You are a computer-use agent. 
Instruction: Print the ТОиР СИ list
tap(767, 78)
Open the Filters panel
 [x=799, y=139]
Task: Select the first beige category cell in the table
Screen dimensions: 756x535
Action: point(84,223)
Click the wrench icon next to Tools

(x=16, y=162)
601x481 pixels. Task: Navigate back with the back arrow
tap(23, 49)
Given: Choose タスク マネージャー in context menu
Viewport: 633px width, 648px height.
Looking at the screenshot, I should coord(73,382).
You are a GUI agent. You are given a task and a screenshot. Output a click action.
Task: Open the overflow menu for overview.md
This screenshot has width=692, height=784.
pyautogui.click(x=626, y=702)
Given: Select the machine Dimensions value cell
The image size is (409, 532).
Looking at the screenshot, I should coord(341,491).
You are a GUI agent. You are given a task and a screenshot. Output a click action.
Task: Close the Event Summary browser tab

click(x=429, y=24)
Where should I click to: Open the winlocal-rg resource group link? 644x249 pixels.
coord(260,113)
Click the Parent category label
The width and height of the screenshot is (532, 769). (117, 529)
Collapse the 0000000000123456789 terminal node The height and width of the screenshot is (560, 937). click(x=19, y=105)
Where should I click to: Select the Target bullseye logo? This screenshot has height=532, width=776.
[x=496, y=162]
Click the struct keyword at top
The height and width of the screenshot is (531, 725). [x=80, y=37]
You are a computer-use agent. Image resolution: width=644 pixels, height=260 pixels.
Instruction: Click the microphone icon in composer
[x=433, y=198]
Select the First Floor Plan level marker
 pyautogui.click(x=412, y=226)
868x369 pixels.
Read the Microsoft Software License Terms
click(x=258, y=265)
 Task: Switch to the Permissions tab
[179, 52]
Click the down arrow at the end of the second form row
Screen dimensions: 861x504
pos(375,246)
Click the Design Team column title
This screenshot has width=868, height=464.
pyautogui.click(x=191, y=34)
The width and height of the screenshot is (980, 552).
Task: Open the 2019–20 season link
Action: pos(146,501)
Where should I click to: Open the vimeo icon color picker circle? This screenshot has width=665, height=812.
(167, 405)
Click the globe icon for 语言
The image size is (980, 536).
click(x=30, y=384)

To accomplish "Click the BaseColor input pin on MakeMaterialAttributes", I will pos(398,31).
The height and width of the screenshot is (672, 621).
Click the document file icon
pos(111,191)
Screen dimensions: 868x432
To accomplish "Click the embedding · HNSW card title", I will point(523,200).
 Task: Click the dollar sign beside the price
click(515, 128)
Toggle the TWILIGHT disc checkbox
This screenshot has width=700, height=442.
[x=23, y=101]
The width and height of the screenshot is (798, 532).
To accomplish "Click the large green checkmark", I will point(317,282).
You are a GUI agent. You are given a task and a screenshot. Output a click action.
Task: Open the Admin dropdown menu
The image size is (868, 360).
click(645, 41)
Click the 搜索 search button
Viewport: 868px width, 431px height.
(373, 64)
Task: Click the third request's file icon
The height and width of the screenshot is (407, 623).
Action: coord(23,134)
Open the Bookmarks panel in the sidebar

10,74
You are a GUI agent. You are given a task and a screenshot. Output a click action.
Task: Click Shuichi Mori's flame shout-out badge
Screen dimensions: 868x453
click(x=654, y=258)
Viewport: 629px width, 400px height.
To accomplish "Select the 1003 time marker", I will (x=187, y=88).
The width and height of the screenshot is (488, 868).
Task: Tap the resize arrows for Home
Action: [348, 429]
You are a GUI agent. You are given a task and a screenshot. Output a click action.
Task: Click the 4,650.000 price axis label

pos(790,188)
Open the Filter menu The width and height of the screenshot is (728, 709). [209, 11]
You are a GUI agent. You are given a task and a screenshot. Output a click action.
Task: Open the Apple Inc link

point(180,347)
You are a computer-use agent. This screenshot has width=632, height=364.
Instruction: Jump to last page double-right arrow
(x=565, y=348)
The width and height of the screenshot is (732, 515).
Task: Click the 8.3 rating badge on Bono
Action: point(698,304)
=======
- What is being asked: Return all of the material verbatim, with no line left out.

- Task answer:
You are a computer-use agent. 
Instruction: Print the ТОиР СИ list
tap(767, 78)
Open the Filters panel
 [x=799, y=139]
Task: Select the first beige category cell in the table
Screen dimensions: 756x535
Action: point(84,223)
Click the wrench icon next to Tools

(x=16, y=162)
601x481 pixels. Task: Navigate back with the back arrow
tap(23, 49)
Given: Choose タスク マネージャー in context menu
Viewport: 633px width, 648px height.
Looking at the screenshot, I should coord(73,382).
You are a GUI agent. You are given a task and a screenshot. Output a click action.
Task: Open the overflow menu for overview.md
This screenshot has width=692, height=784.
pyautogui.click(x=626, y=702)
Given: Select the machine Dimensions value cell
The image size is (409, 532).
Looking at the screenshot, I should coord(341,491).
You are a GUI agent. You are given a task and a screenshot. Output a click action.
Task: Close the Event Summary browser tab

click(x=429, y=24)
Where should I click to: Open the winlocal-rg resource group link? 644x249 pixels.
coord(260,113)
Click the Parent category label
The width and height of the screenshot is (532, 769). (117, 529)
Collapse the 0000000000123456789 terminal node The height and width of the screenshot is (560, 937). click(x=19, y=105)
Where should I click to: Select the Target bullseye logo? This screenshot has height=532, width=776.
[x=496, y=162]
Click the struct keyword at top
The height and width of the screenshot is (531, 725). [x=80, y=37]
You are a computer-use agent. Image resolution: width=644 pixels, height=260 pixels.
Instruction: Click the microphone icon in composer
[x=433, y=198]
Select the First Floor Plan level marker
 pyautogui.click(x=412, y=226)
868x369 pixels.
Read the Microsoft Software License Terms
click(x=258, y=265)
 Task: Switch to the Permissions tab
[179, 52]
Click the down arrow at the end of the second form row
Screen dimensions: 861x504
pos(375,246)
Click the Design Team column title
This screenshot has width=868, height=464.
pyautogui.click(x=191, y=34)
The width and height of the screenshot is (980, 552).
Task: Open the 2019–20 season link
Action: pos(146,501)
Where should I click to: Open the vimeo icon color picker circle? This screenshot has width=665, height=812.
(167, 405)
Click the globe icon for 语言
The image size is (980, 536).
click(x=30, y=384)

To accomplish "Click the BaseColor input pin on MakeMaterialAttributes", I will pos(398,31).
The height and width of the screenshot is (672, 621).
Click the document file icon
pos(111,191)
Screen dimensions: 868x432
To accomplish "Click the embedding · HNSW card title", I will point(523,200).
 Task: Click the dollar sign beside the price
click(515, 128)
Toggle the TWILIGHT disc checkbox
This screenshot has width=700, height=442.
[x=23, y=101]
The width and height of the screenshot is (798, 532).
To accomplish "Click the large green checkmark", I will point(317,282).
You are a GUI agent. You are given a task and a screenshot. Output a click action.
Task: Open the Admin dropdown menu
The image size is (868, 360).
click(645, 41)
Click the 搜索 search button
Viewport: 868px width, 431px height.
(373, 64)
Task: Click the third request's file icon
The height and width of the screenshot is (407, 623).
Action: coord(23,134)
Open the Bookmarks panel in the sidebar

10,74
You are a GUI agent. You are given a task and a screenshot. Output a click action.
Task: Click Shuichi Mori's flame shout-out badge
Screen dimensions: 868x453
click(x=654, y=258)
Viewport: 629px width, 400px height.
To accomplish "Select the 1003 time marker", I will (x=187, y=88).
The width and height of the screenshot is (488, 868).
Task: Tap the resize arrows for Home
Action: [348, 429]
You are a GUI agent. You are given a task and a screenshot. Output a click action.
Task: Click the 4,650.000 price axis label

pos(790,188)
Open the Filter menu The width and height of the screenshot is (728, 709). [209, 11]
You are a GUI agent. You are given a task and a screenshot. Output a click action.
Task: Open the Apple Inc link

point(180,347)
You are a computer-use agent. This screenshot has width=632, height=364.
Instruction: Jump to last page double-right arrow
(x=565, y=348)
The width and height of the screenshot is (732, 515).
Task: Click the 8.3 rating badge on Bono
Action: point(698,304)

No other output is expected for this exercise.